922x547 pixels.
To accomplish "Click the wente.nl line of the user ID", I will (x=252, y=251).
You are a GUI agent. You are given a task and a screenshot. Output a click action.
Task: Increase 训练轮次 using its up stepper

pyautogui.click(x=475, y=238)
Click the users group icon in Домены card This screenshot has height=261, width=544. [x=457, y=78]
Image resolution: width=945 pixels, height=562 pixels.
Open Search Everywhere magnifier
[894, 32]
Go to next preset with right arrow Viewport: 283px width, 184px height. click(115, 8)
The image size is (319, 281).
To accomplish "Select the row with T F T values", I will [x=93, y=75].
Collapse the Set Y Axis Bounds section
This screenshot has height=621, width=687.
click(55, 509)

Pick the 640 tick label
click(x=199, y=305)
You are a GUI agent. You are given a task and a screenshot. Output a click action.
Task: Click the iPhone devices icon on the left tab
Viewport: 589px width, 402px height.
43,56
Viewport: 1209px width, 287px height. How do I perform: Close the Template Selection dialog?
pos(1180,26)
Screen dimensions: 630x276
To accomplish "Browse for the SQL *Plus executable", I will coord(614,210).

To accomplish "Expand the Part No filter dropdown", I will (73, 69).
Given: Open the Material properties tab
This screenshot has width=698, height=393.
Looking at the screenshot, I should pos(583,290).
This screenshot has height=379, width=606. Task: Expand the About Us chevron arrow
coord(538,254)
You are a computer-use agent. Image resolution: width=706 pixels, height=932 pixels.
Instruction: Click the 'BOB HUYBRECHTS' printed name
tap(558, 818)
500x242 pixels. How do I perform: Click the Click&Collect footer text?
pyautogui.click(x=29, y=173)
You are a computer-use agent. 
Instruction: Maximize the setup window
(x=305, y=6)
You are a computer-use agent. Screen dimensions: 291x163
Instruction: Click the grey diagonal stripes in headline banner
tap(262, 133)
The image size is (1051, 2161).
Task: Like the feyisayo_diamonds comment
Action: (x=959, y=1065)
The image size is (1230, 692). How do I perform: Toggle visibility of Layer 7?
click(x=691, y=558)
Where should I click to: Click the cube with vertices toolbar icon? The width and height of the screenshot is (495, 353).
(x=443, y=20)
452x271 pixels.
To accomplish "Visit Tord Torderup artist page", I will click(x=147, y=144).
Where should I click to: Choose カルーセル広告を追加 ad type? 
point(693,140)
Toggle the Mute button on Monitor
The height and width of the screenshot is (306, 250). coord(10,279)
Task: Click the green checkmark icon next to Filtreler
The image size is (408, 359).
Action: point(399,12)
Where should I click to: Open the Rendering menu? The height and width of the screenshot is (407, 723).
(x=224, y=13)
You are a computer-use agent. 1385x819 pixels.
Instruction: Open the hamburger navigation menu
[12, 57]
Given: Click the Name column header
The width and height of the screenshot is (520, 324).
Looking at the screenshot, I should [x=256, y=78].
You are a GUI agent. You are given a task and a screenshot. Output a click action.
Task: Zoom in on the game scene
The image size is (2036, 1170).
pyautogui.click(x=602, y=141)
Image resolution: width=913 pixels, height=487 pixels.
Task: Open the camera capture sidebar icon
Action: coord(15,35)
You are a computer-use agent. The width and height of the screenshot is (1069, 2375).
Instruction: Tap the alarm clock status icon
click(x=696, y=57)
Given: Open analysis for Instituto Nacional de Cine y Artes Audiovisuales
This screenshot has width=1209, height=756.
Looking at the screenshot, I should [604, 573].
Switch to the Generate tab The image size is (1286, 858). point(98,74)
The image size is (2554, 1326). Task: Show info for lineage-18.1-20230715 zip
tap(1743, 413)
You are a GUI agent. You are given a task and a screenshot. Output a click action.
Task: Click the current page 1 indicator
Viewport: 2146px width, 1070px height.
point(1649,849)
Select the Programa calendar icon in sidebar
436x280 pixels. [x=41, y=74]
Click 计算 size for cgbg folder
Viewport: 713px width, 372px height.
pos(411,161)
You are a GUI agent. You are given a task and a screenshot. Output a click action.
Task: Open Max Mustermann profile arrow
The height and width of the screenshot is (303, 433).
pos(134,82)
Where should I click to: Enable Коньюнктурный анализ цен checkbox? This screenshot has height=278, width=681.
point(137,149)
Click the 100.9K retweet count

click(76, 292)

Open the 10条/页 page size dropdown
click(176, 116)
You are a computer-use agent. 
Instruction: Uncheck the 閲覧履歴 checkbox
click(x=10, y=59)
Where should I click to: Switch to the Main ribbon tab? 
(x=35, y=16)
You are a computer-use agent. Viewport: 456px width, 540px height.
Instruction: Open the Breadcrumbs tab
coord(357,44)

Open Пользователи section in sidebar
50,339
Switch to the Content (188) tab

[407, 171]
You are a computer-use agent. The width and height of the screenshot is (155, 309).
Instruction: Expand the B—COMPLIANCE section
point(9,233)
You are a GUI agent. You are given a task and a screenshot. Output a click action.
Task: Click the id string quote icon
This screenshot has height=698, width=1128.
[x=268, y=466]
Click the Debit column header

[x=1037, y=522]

Instructions for the task: Copy the items exactly, starting at the line that contains "Where should I click to: Enable" and ending after the line that contains "click(176, 116)".

Task response:
Where should I click to: Enable Коньюнктурный анализ цен checkbox? This screenshot has height=278, width=681.
point(137,149)
Click the 100.9K retweet count

click(76, 292)

Open the 10条/页 page size dropdown
click(176, 116)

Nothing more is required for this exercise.